Instructions to follow:
Filter out every line below that lacks "Image", and copy the rest.
━━━ Data listing
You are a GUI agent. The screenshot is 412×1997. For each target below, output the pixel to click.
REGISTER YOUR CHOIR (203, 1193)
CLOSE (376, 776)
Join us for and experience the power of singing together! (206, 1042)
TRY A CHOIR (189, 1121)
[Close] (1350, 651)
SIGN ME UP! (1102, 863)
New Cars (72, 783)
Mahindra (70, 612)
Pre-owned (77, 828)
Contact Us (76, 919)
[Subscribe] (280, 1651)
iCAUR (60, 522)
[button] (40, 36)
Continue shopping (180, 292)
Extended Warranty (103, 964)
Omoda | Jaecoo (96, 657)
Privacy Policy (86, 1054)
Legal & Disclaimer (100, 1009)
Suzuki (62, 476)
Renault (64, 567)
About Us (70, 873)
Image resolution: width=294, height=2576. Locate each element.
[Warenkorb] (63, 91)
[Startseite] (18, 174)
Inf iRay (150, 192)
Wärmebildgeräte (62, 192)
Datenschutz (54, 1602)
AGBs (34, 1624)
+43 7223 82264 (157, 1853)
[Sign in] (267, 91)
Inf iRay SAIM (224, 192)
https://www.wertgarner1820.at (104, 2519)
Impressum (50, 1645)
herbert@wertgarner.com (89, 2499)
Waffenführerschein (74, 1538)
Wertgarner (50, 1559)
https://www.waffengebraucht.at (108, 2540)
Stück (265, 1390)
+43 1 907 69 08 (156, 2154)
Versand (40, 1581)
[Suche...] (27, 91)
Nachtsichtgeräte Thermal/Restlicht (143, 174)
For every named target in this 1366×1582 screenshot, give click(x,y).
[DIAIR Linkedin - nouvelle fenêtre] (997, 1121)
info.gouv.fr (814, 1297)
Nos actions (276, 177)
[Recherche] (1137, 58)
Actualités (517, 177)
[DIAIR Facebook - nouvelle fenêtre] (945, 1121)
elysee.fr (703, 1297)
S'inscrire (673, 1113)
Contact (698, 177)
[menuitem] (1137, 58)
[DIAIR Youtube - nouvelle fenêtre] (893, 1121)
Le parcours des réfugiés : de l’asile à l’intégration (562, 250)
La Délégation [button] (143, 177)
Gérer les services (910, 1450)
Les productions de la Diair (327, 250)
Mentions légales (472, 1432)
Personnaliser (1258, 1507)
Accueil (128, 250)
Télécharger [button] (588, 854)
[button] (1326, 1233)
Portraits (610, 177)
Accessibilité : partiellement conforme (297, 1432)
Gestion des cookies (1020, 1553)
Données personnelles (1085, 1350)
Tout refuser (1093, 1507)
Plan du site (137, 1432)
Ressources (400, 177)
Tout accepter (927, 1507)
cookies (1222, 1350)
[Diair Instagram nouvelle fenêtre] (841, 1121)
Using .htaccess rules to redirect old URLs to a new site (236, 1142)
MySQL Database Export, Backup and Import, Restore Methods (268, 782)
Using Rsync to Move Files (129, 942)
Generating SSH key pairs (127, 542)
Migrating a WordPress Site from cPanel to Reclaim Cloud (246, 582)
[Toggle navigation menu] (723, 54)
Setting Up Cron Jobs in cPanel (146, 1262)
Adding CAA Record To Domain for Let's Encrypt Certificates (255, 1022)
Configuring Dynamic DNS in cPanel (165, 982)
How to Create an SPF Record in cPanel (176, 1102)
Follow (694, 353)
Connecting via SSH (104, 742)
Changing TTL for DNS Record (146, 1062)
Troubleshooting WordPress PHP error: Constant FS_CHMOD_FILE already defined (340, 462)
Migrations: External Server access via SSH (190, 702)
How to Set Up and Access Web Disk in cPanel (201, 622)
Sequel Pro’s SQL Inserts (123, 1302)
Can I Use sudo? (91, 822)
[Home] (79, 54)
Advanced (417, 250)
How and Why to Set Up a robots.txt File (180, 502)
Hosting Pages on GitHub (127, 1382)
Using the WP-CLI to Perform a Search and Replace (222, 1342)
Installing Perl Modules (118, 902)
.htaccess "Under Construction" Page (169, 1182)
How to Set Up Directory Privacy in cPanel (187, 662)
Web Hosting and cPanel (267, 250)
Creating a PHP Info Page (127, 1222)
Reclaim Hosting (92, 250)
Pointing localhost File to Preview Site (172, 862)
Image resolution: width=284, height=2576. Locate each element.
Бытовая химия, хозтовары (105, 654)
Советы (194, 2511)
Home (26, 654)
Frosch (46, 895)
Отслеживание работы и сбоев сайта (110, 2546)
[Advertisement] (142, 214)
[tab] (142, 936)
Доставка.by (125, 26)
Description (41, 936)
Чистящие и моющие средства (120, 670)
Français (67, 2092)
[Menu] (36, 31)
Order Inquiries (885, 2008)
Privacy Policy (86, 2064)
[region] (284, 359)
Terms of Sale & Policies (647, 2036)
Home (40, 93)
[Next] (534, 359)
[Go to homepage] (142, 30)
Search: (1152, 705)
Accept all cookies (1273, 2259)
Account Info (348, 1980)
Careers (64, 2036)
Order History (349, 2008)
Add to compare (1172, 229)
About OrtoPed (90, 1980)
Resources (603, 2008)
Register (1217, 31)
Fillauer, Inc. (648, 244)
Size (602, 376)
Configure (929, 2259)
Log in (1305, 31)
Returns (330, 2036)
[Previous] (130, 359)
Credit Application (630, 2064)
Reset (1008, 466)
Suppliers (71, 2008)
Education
━━━━━━
Problem solution:
Image resolution: width=294, height=2576. Locate each element.
Image resolution: width=284, height=2576. Locate each element.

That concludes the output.